DO THIS:
Continue the passage about hiking in a sports bra on a humid island, picking up right after its final sentence.

SUPPLIED TEXT:
Pretty much, I was out of my league. And I remember thinking to myself, “Bring it on.”
I was dressed in some athletic shorts with a sports bra and tank, as were all the other ladies on this humid island.
After a couple hours of hiking, there came a point where it was so hot that the shirts had to come off, and that’s where the old me would’ve resisted.
“Nope. Not doing it. Not showing my belly to the world. It’s too embarrassing. Everyone will think I’m lazy and that I need to go to the gym, even though I already do but they won’t know that. Just look at me. They’ll take one look at me and dismiss me as the token fat girl. Nope, not doing it. I’m staying behind the safety of my shirt.”
The self-talk would have been harsh and self-defeating because I was ashamed of the body I was in.
But not this time.
My Top Is Coming Off
Without even thinking about it, I took my tank top off and started hiking in just shorts and a sports bra. This is something that I would have NEVER been comfortable doing. So, what changed? I’ll get to that in a bit.
But first, I also want to mention that there were dozens of other women hiking past us who also donned the same attire – only with chiseled abs and lean bods (people in Hawaii are typically very fit, I noticed).
What shocked me even more than my willingness to go shirtless was how much I was not comparing myself to other women. Of course, I absolutely noticed those gorgeous, chisel abs as they passed by me, but it was more out of admiration than jealousy. This was huge for me.

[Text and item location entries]
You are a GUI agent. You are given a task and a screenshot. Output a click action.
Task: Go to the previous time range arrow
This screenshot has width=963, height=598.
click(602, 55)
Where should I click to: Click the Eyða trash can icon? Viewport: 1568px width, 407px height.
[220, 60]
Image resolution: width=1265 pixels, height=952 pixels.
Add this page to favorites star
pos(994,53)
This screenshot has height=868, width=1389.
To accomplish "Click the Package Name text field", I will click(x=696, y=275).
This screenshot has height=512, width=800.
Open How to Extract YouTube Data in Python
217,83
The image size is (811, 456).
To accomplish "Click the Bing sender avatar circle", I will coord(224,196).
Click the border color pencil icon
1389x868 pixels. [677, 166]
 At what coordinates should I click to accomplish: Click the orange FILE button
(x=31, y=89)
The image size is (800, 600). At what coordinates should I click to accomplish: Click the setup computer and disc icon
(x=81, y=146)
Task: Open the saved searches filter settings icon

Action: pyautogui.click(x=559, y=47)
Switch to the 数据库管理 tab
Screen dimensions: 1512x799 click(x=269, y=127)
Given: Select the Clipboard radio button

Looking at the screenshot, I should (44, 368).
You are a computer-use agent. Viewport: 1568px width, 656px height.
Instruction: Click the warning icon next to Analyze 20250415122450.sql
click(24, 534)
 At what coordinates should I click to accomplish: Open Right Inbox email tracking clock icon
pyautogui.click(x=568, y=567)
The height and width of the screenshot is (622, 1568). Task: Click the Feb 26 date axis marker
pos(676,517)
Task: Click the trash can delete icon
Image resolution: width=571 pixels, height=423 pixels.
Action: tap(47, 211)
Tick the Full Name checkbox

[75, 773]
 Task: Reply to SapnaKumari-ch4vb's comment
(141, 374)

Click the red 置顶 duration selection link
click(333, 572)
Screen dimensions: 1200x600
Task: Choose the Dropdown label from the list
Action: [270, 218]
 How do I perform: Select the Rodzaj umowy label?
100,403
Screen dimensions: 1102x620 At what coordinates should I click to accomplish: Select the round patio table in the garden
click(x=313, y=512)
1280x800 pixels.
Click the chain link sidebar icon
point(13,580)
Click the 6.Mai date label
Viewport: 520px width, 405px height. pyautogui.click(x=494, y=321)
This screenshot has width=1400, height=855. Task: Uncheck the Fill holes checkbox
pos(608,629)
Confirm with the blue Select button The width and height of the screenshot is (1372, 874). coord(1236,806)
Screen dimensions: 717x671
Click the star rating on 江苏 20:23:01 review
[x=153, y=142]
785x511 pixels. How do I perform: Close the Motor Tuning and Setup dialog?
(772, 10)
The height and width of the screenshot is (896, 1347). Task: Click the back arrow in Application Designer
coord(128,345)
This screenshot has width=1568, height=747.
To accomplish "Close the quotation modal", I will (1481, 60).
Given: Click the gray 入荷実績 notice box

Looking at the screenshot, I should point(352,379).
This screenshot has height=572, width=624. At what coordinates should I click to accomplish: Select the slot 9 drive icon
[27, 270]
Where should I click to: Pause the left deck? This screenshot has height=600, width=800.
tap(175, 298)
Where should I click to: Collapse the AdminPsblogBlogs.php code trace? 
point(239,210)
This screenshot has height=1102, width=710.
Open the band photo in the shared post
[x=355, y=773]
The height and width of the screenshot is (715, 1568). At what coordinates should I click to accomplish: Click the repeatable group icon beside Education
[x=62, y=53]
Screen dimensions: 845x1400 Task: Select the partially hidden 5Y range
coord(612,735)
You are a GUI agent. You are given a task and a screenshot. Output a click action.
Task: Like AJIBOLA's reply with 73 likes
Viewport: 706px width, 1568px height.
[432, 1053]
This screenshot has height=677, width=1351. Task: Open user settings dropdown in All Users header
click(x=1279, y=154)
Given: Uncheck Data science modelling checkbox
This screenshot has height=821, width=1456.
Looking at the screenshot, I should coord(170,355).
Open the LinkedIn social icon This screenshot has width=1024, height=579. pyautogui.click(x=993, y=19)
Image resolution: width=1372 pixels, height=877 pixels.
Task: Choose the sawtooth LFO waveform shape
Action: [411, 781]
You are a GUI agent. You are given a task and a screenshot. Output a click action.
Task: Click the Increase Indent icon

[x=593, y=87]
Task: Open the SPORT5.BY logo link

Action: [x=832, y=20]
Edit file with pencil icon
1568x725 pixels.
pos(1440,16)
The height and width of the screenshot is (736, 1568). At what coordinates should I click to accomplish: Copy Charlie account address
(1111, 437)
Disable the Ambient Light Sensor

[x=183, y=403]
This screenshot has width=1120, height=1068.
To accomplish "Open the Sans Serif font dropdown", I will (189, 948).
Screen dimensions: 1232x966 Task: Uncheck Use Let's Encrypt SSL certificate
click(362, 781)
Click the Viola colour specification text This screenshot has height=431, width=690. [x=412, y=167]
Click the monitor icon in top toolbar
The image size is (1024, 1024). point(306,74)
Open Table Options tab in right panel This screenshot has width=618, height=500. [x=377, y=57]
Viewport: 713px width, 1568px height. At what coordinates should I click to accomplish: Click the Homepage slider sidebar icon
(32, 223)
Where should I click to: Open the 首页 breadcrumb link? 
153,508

TASK OUTPUT:
Instead of talking down to myself and feeling small alongside all these fit bods, I felt fine. I felt… like ME.
I felt like I finally arrived inside my body, and I was fully inhabiting it, and fully loving it. I was no longer a floating head attached to someone else’s body. I was in my own body, and I was loving every second of it. Even with my shirt off and my not-so-chiseled belly showing.
When I came home and told my aunt about this crazy revelation, she asked me how I got here. I actually couldn’t answer here right away because it took 5 years to get here, and I had no idea what I’d done in the meantime.
But after some good, long thinking, I can boil down the steps I took to get here – to get to total body acceptance – like this:
1. I got rid of my shame by telling my story
Nothing will paralyze you more than keeping silent about your shame.
When I was completely loathing my body, I didn’t tell anyone. I never shared that I was on a diet. I never talked about how I hated my belly rolls.
Nope, I stayed silent, and that’s how shame kills you.
Once you wrap a story around your shame, it melts away.
So one year ago, I started this blog, and one of the first posts I made was about my body-shame and perpetual dieting/bingeing problem.
As soon as I hit ‘publish,’ something in me shifted. It was as if the cat was out of the bag finally, and I could breathe.
This was the beginning of the change. This was the unraveling that I so desperately needed in order to start healing my broken relationship with myself.
2. I took a 6 month break from trying to lose weight
On the Psychology of Eating podcast, they always recommend taking a 6 month break from dieting and trying to lose weight. They give this advice to ALL of their clients who come looking for ways to lose weight.
After listening to a couple dozen podcasts, I realized that they knew their stuff and I made the radical decision to take a 6 month break from trying to lose weight.
It’s ABSOLUTELY NUTS how radically this changed my relationship with food and with myself around food. There’s no drama anymore. I am more able to listen to my body and stop when I’m full.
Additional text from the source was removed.